[Word and element location data]
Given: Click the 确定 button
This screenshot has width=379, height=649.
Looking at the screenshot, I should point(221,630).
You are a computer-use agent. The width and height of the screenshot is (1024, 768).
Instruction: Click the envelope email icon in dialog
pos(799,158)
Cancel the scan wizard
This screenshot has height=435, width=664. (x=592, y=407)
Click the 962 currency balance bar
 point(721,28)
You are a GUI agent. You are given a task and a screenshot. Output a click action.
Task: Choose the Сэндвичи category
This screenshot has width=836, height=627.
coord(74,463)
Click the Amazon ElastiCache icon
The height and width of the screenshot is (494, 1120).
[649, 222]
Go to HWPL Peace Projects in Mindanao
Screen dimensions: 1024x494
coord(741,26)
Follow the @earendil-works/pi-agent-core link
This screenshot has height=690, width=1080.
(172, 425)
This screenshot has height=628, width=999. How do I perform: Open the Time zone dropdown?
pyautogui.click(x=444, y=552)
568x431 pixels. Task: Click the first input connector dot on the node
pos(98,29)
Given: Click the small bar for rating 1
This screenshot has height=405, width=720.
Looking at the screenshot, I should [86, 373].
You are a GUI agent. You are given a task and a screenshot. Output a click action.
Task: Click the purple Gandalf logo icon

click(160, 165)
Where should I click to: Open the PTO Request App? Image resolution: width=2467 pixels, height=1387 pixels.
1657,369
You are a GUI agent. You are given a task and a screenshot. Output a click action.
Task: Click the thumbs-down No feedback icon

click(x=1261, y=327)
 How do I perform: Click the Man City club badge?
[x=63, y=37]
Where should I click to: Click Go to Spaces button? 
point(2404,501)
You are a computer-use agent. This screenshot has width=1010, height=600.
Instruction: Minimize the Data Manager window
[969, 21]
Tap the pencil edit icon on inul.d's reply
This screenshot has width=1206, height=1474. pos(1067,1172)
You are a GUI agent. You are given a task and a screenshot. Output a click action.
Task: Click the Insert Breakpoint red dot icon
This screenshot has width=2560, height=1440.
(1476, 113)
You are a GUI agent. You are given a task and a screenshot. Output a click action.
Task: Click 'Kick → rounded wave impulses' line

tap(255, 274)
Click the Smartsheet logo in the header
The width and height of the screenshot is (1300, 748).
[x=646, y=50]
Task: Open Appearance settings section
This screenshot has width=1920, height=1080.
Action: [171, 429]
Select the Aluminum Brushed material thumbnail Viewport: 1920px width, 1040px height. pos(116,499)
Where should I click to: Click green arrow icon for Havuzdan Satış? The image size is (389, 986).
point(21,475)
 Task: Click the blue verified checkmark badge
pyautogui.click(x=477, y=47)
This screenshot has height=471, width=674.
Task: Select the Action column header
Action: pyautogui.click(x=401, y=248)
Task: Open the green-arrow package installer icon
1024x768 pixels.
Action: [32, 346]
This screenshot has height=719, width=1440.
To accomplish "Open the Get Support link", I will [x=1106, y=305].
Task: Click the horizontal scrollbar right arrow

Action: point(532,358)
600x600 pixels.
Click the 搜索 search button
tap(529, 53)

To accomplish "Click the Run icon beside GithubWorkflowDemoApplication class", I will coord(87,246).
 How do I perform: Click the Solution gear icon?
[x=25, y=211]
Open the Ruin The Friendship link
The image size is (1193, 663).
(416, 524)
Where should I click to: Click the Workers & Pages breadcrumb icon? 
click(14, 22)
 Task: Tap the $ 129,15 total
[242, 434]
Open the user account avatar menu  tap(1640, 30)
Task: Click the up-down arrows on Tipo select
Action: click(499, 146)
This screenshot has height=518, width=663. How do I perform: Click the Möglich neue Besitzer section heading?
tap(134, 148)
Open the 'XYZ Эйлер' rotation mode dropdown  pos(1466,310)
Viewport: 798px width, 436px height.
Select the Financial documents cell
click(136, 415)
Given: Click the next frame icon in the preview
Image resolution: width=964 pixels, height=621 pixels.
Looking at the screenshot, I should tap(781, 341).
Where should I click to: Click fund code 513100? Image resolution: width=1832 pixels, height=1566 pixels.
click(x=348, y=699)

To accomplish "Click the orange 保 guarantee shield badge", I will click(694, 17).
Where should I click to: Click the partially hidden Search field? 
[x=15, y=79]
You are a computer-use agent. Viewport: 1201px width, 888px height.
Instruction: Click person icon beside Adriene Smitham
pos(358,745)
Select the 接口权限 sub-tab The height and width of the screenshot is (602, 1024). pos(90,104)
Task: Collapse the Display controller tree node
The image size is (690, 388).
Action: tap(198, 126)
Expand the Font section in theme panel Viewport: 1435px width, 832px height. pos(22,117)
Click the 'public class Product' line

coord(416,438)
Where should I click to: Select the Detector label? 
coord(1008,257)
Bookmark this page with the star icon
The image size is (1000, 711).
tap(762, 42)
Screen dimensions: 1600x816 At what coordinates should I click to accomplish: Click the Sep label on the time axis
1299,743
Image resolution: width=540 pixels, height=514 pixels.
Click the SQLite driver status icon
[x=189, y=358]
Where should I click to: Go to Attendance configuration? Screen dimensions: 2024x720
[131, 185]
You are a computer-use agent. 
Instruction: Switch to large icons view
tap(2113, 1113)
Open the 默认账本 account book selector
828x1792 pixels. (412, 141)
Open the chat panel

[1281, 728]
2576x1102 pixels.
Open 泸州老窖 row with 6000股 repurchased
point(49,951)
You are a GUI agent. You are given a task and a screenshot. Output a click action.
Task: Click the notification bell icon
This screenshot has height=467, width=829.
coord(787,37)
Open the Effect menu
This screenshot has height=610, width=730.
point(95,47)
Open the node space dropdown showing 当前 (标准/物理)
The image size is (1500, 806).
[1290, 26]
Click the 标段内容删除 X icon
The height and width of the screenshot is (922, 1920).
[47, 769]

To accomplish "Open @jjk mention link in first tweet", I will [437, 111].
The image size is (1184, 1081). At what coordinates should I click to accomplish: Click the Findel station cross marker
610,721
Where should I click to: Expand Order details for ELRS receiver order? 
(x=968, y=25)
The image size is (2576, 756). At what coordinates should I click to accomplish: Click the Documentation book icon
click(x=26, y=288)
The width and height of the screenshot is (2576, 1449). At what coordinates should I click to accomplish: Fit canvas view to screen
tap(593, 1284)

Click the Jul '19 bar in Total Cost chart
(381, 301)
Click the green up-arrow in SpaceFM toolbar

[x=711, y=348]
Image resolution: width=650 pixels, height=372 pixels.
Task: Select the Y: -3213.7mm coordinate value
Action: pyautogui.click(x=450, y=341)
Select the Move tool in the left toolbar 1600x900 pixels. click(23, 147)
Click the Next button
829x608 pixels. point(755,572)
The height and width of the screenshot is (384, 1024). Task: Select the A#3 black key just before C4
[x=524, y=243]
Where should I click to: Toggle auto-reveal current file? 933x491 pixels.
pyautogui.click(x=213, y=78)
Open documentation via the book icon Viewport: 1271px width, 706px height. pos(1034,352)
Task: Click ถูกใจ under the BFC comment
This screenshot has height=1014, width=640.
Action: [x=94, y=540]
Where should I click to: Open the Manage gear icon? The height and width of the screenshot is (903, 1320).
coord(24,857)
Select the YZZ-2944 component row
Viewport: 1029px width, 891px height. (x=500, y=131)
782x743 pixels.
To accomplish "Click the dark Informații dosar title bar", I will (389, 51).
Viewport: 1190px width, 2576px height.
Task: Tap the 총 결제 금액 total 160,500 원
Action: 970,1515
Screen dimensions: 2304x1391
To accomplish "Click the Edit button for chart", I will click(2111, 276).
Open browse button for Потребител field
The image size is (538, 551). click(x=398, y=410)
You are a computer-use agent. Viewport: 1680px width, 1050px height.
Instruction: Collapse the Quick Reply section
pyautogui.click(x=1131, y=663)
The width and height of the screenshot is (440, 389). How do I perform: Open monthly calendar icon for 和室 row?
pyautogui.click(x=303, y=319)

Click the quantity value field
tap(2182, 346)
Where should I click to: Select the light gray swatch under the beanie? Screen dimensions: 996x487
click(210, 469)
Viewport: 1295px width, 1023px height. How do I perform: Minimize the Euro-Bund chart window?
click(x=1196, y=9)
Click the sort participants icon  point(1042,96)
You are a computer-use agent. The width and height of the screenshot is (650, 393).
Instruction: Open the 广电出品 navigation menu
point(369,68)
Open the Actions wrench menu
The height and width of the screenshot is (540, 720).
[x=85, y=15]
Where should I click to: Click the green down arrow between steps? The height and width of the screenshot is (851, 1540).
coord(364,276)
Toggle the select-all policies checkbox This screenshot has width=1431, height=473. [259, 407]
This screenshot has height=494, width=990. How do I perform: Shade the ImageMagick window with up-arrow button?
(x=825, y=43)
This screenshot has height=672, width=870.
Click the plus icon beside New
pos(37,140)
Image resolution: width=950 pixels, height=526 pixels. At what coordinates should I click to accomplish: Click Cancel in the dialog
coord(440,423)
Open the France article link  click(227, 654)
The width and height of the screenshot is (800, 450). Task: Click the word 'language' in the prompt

> **What the exercise asks**:
Locate every row above that contains the string "class", and copy each of those rows in full.

> **Complete output**:
To accomplish "Click the Run icon beside GithubWorkflowDemoApplication class", I will coord(87,246).
Click the 'public class Product' line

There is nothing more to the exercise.